### Task objective
Return every line of the data that contains the string "Given".

(Collected data)
---*---

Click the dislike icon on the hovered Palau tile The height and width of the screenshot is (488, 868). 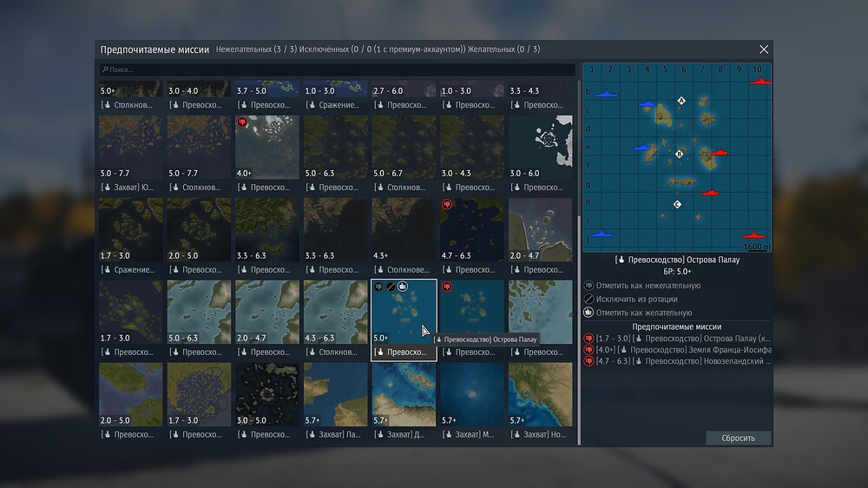[x=379, y=287]
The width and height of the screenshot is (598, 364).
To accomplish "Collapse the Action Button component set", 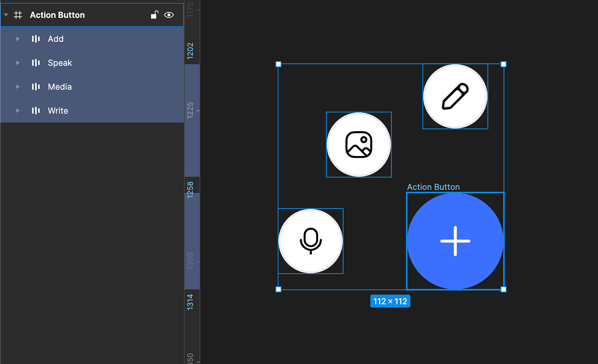I will (6, 15).
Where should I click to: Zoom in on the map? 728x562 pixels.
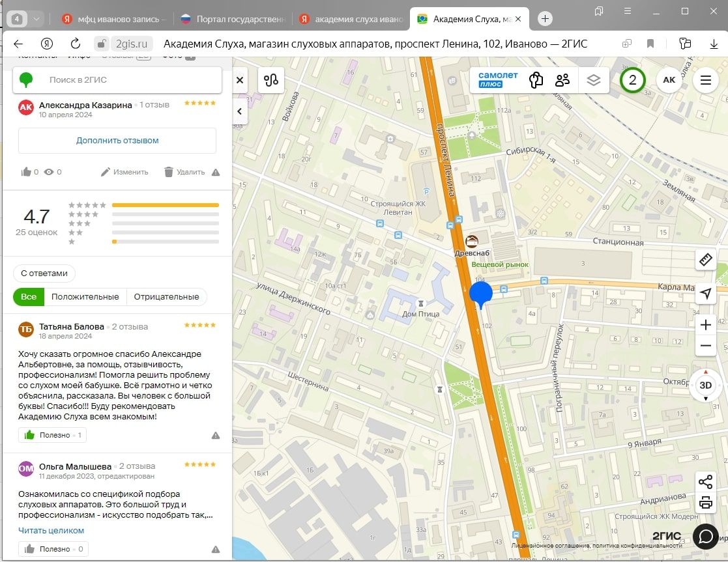tap(705, 325)
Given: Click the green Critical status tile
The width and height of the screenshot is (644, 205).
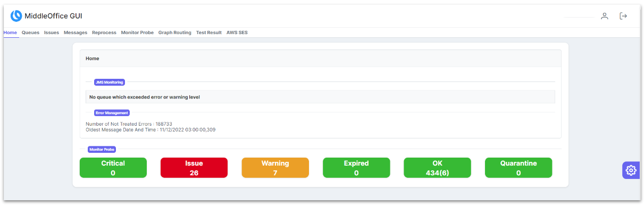Looking at the screenshot, I should point(113,168).
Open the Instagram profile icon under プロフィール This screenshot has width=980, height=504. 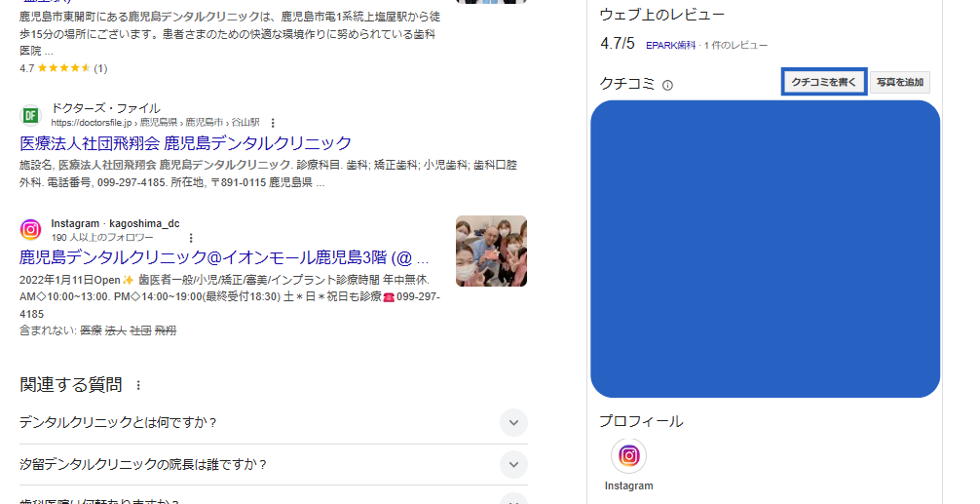pyautogui.click(x=628, y=456)
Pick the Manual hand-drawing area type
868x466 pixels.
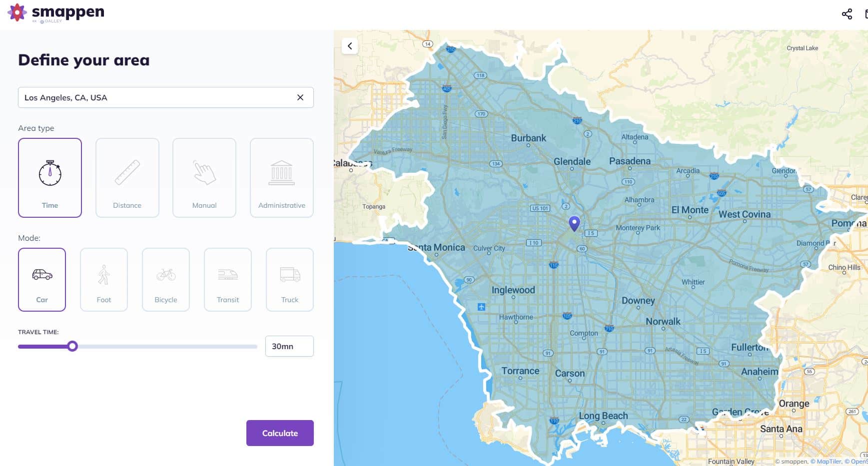coord(204,178)
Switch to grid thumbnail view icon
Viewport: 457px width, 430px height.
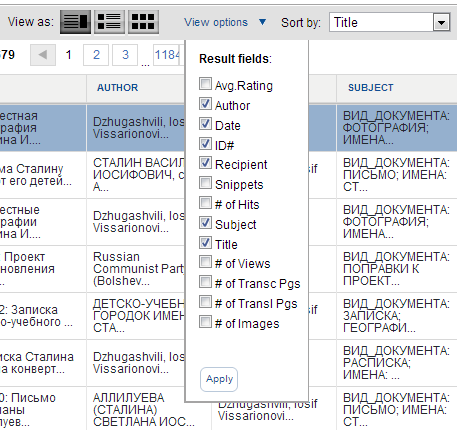tap(143, 22)
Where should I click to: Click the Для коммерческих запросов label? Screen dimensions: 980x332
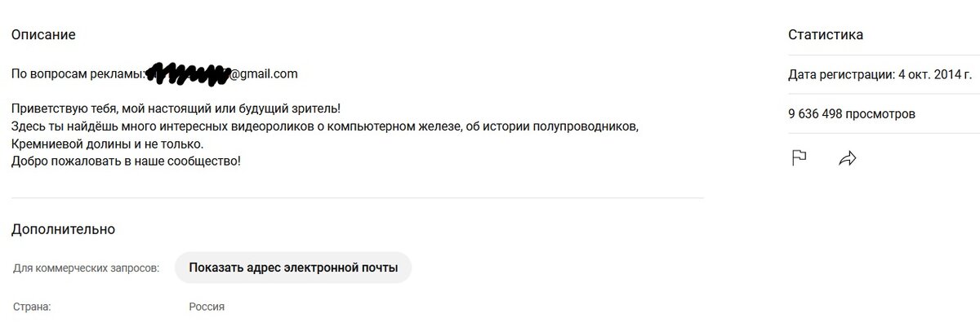point(87,268)
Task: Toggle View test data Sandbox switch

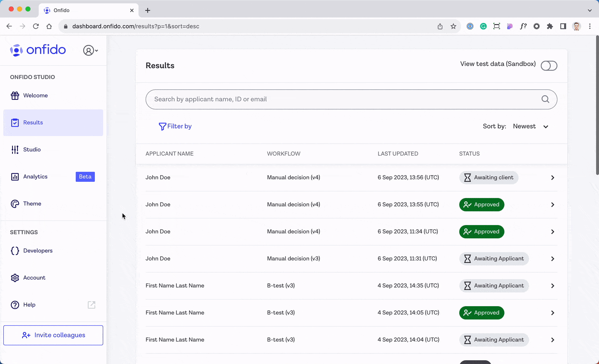Action: [x=549, y=66]
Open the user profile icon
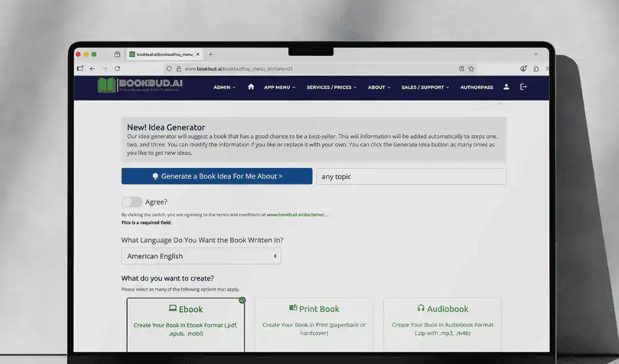This screenshot has width=619, height=364. coord(506,87)

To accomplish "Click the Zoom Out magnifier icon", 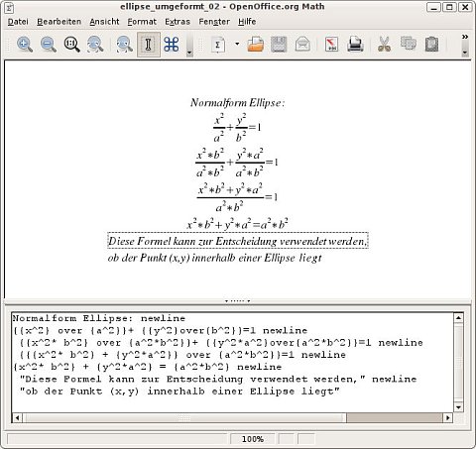I will 49,45.
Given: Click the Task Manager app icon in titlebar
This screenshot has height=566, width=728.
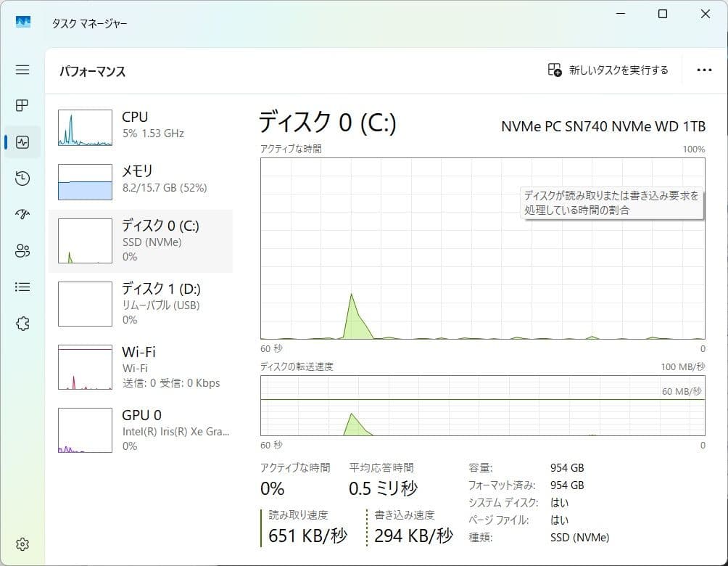Looking at the screenshot, I should [22, 22].
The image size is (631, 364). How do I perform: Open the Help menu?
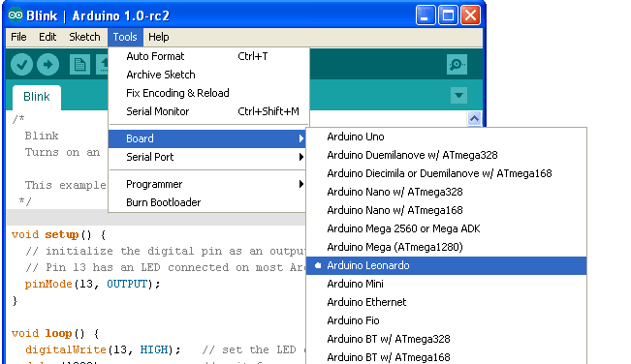[x=159, y=37]
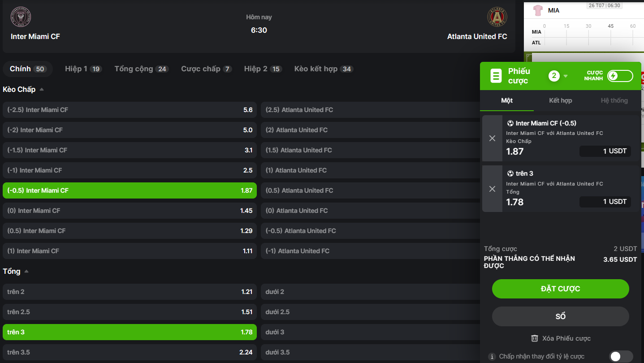644x363 pixels.
Task: Expand the bet slip count dropdown arrow
Action: pyautogui.click(x=566, y=76)
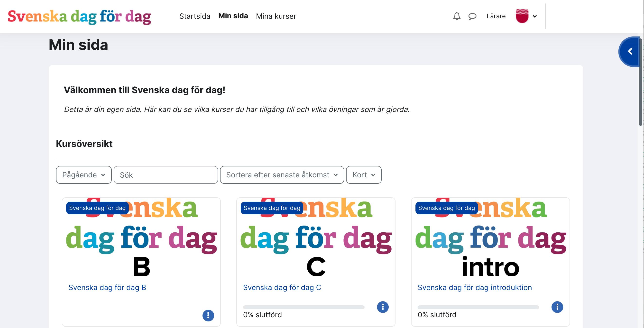Open three-dot menu for Svenska dag för dag C
644x328 pixels.
point(383,307)
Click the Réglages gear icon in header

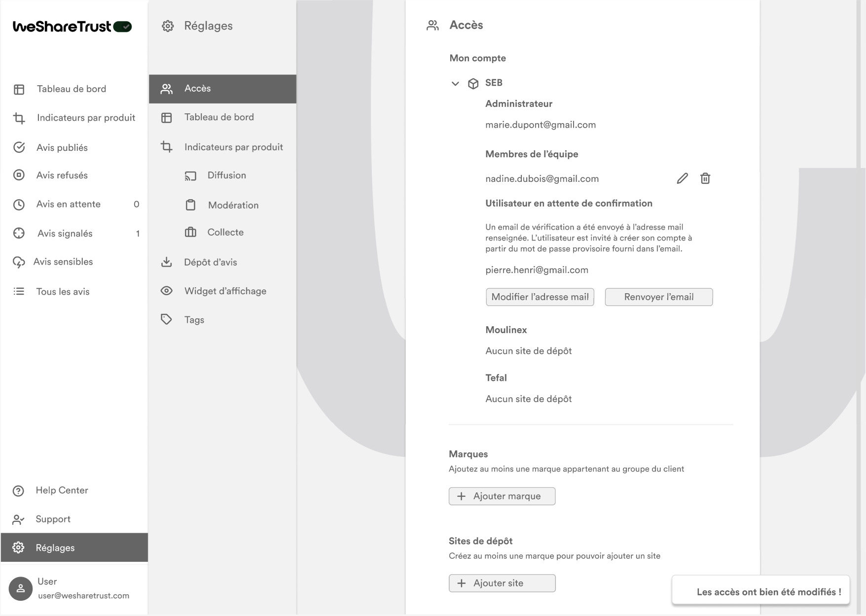(168, 26)
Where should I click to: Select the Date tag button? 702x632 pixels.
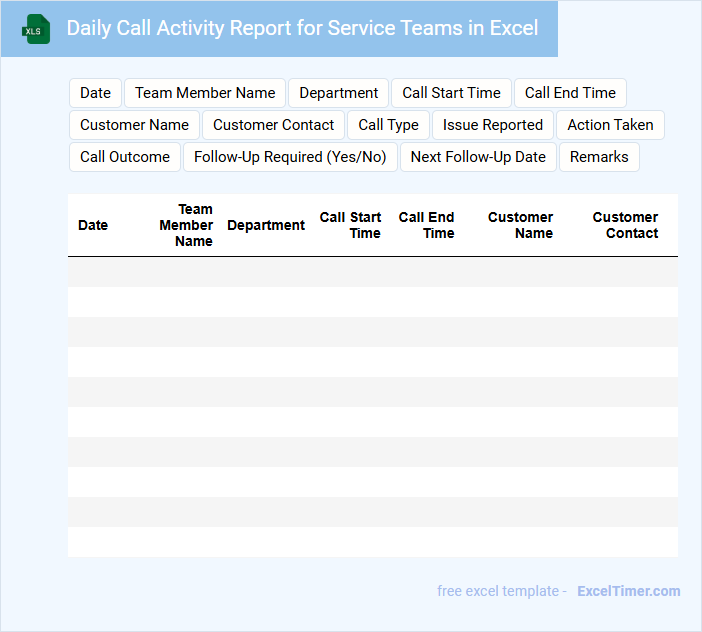click(x=95, y=93)
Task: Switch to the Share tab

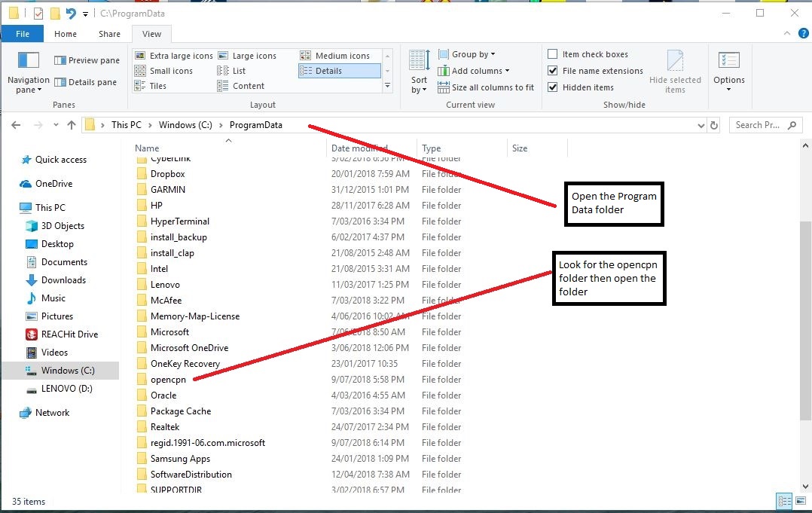Action: point(109,34)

---*---

### Solution
Given: Click the green Critical status tile
Given: Click the Task Manager app icon in titlebar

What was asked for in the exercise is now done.